Aside:

Essentially, the STV is an argument that much of the apparent complexity of emotional valence is evolutionarily contingent, and if we consider a mathematical object isomorphic to a phenomenological experience, the mathematical property which corresponds to how pleasant it is to be that experience is the object’s symmetry.

I don't see how this can work given (I think) isomorphism is transitive and there are lots of isomorphisms between sets of mathematical objects which will not preserve symmetry.

Toy example. Say we can map the set of all phenomenological states (P) onto 2D shapes (S), and we hypothesize their valence corresponds to their symmetry along the y=0 plane.

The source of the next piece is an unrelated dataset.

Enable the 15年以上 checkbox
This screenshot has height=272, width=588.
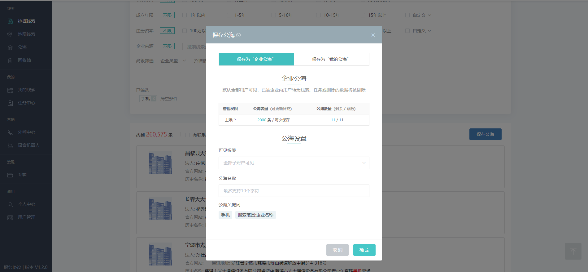pos(363,15)
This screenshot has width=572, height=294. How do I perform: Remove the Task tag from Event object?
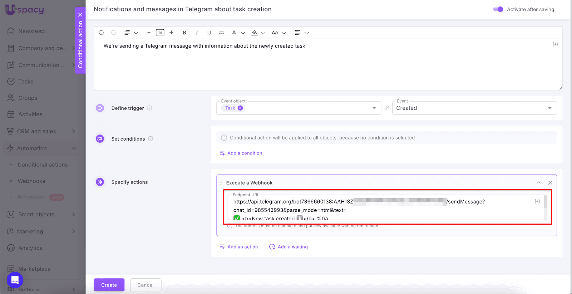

Now suppose an arbitrary shear transformation applied to every member of S, giving S!. P (we grant) is isomorphic to S. Yet S! is isomorphic to S, and therefore also isomorphic to P; and the members of S and S! which are symmetrical differ. So which set of shapes should we use?

Trivial objection, but the y=0 axis also gets transformed so the symmetries are preserved. In maths, symmetries aren't usually thought of as depending on some specific axis. E.g. the symmetry group of a cube is the same as the symmetry group of a rotated version of the cube.

*0 points [-]Mea culpa. I was naively thinking of super-imposing the 'previous' axes. I hope the underlying worry still stands given the arbitrarily many sets of mathematical objects which could be reversibly mapped onto phenomenological states, but perhaps this betrays a deeper misunderstanding.